This luxurious keto garlic butter salmon delivers restaurant-quality flavors while supporting your low-carb lifestyle and providing powerful anti-inflammatory benefits. The rich, creamy sauce made with heavy cream and fresh herbs transforms simple salmon fillets into an elegant dinner that’s ready in just 25 minutes.
Packed with heart-healthy omega-3 fatty acids and high-quality protein, this gluten-free recipe proves that ketogenic eating doesn’t mean sacrificing flavor or satisfaction. The combination of butter, garlic, and cream creates the perfect high-fat base while keeping net carbs under 4 grams per serving.
Prep Time: 10 minutes |
Cook Time: 15 minutes
Ingredients
- 680g (1.5 lbs / 4 fillets) salmon fillets, skin removed
- 60g (4 tbsp / 1/4 cup) grass-fed butter
- 240ml (1 cup / 8 fl oz) heavy whipping cream
- 4 cloves (12g / 4 tsp) fresh garlic, minced
- 30g (1 oz / 1/3 cup) fresh parmesan cheese, grated
- 15g (1 tbsp) fresh lemon juice
- 10g (2 tbsp) fresh parsley, chopped
- 5g (1 tbsp) fresh dill, chopped
- 6g (1 tsp) sea salt
- 2g (1/2 tsp) black pepper, freshly ground
- 2g (1/2 tsp) paprika
- 30ml (2 tbsp) avocado oil
Instructions
- Step 1: Remove salmon from refrigerator 15 minutes before cooking to bring to room temperature.
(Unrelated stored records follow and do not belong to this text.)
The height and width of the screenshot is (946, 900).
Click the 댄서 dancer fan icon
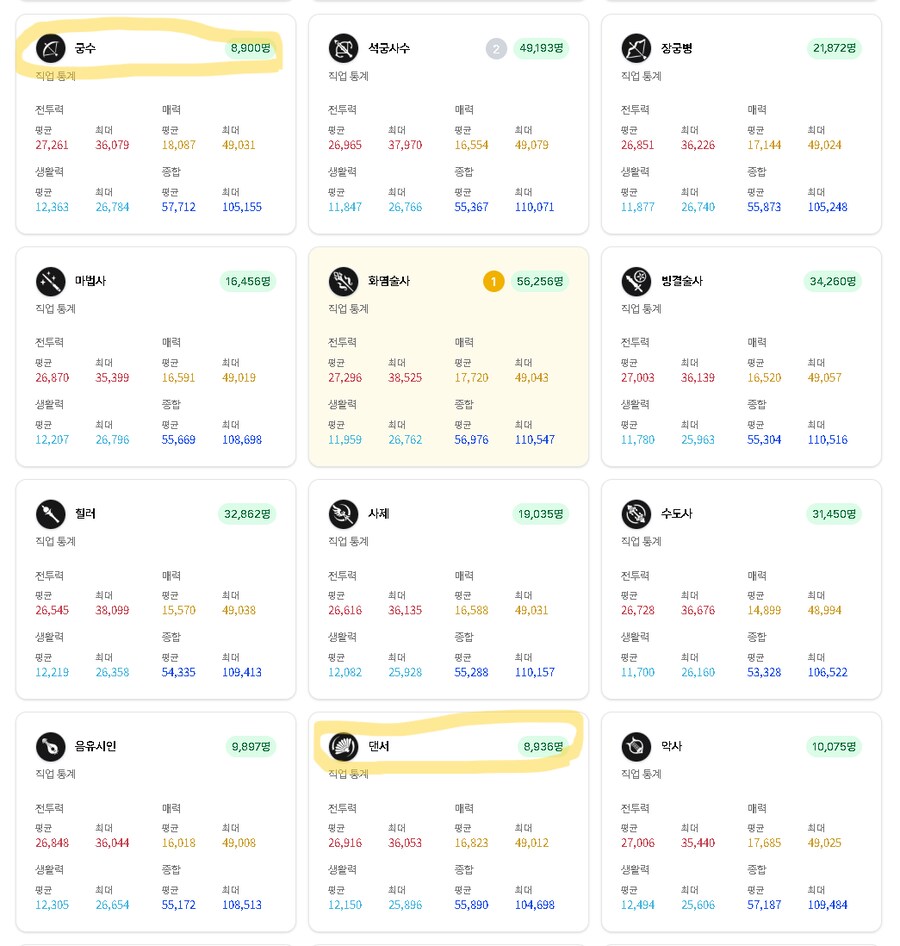[x=343, y=746]
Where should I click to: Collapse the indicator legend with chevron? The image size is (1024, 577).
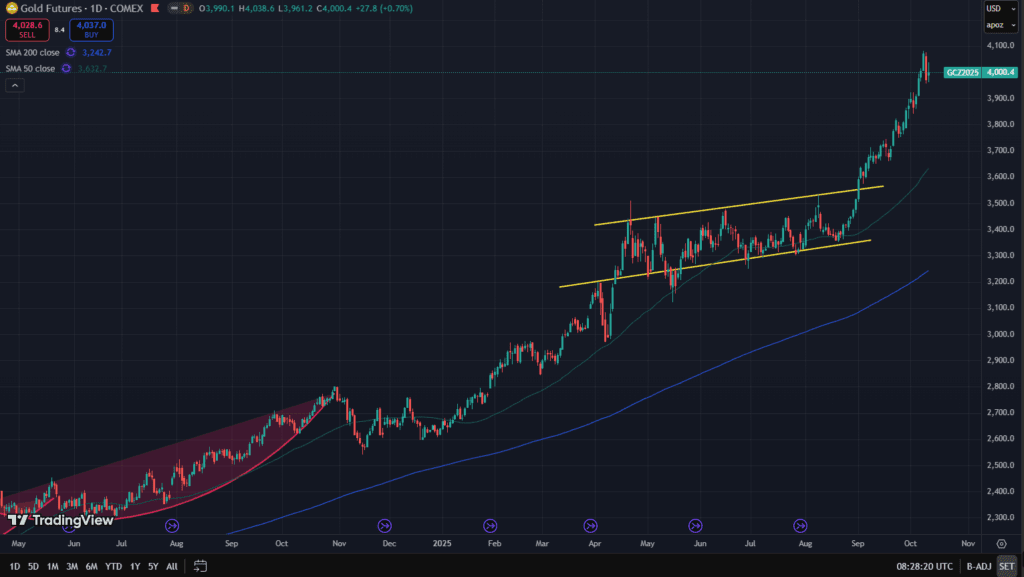click(14, 86)
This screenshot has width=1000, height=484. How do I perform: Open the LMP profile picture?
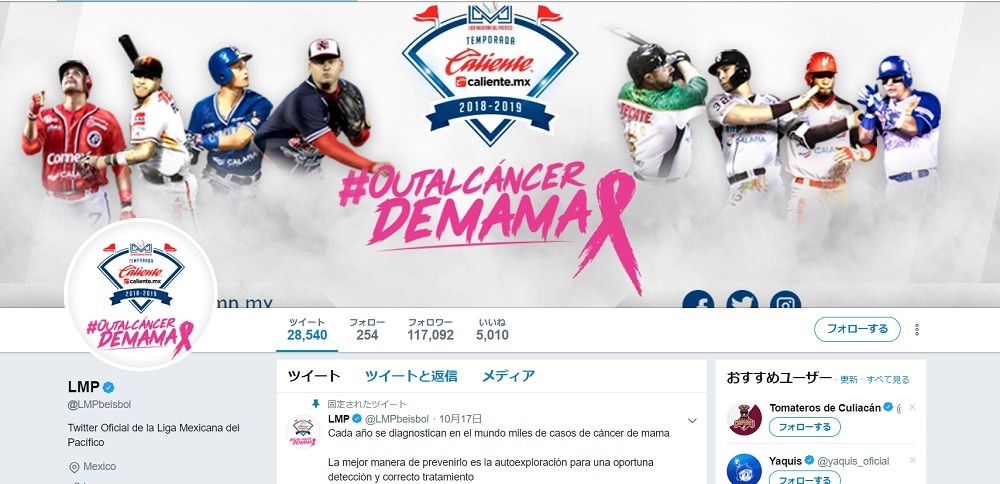pos(141,295)
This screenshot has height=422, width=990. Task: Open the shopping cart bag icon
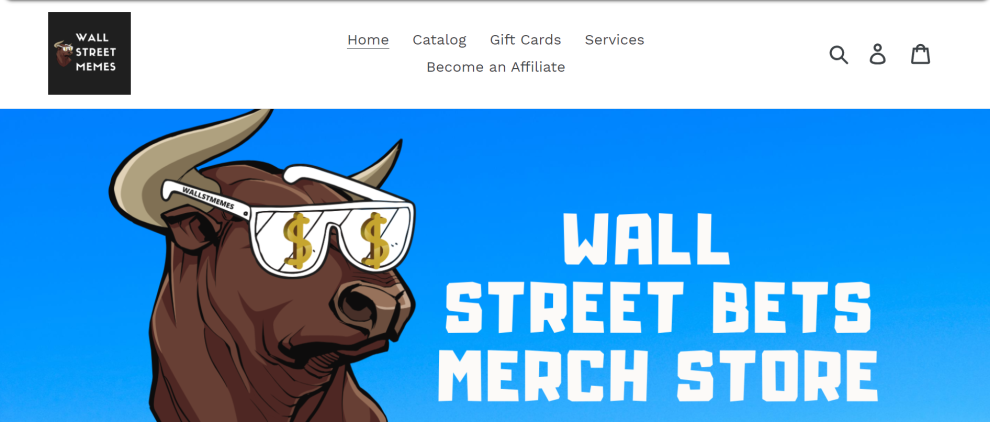tap(921, 54)
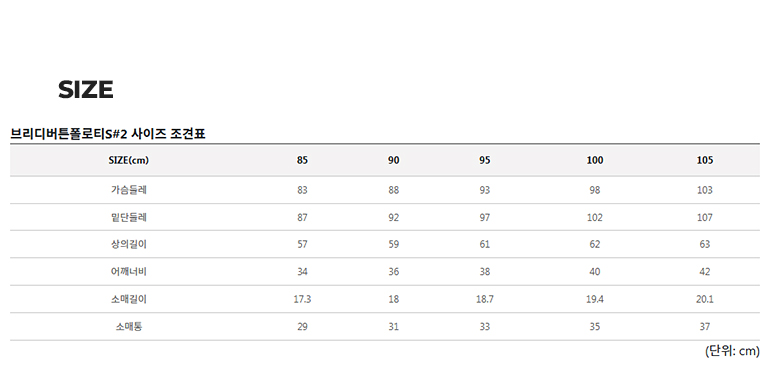
Task: Click the 가슴둘레 row label
Action: pyautogui.click(x=129, y=190)
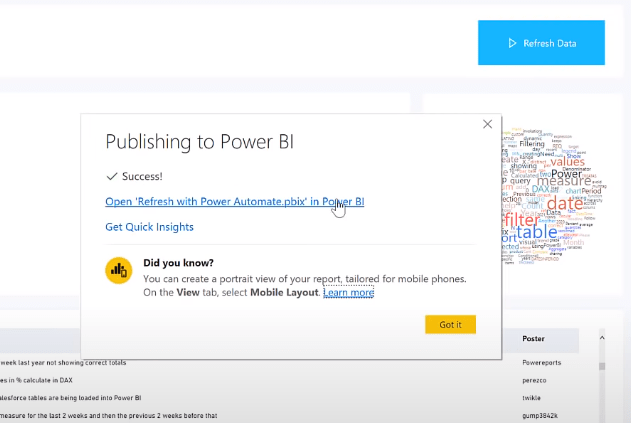Click the yellow Power BI tip icon
The width and height of the screenshot is (631, 423).
(x=120, y=269)
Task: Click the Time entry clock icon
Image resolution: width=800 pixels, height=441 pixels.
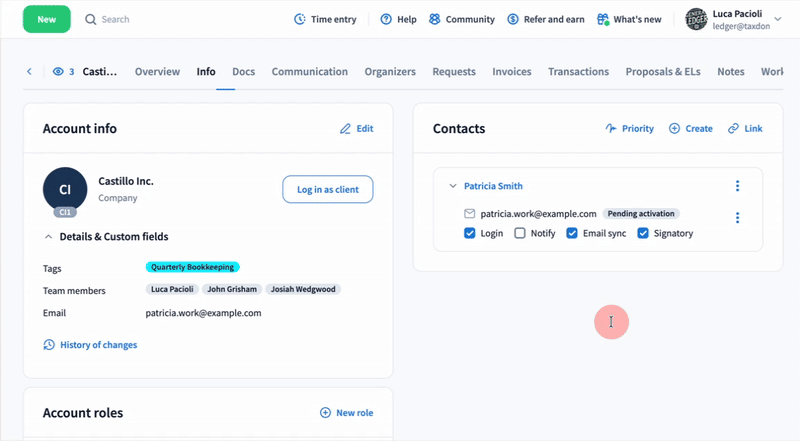Action: point(300,19)
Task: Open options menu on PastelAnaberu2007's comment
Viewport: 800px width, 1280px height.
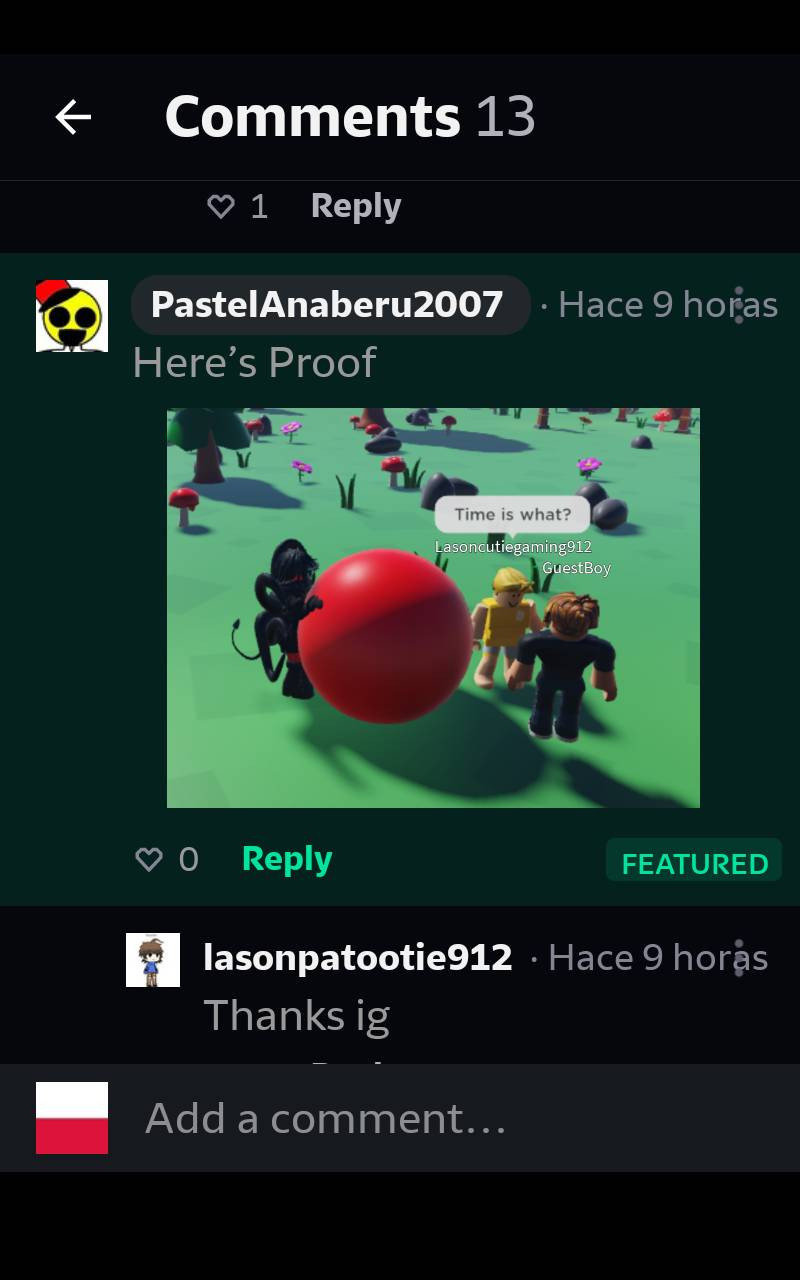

Pat fillets completely dry with paper towels.
- Step 2: Season both sides of salmon fillets generously with sea salt, black pepper, and paprika. Let rest for 5 minutes.
- Step 3: Heat avocado oil in a large cast iron or heavy-bottomed skillet over medium-high heat until shimmering.
- Step 4: Carefully place salmon fillets in the hot skillet, presentation side down. Cook undisturbed for 4-5 minutes until golden crust forms.
- Step 5: Flip salmon fillets gently and cook for another 3-4 minutes until internal temperature reaches 145°F (63°C). Remove to a warm plate.
- Step 6: Reduce heat to medium-low and add butter to the same skillet. Once melted, add minced garlic and sauté for 30 seconds until fragrant.
- Step 7: Slowly pour in heavy cream while whisking constantly to prevent curdling. Bring to a gentle simmer.
- Step 8: Add grated parmesan cheese and whisk until melted and sauce begins to thicken, about 2-3 minutes.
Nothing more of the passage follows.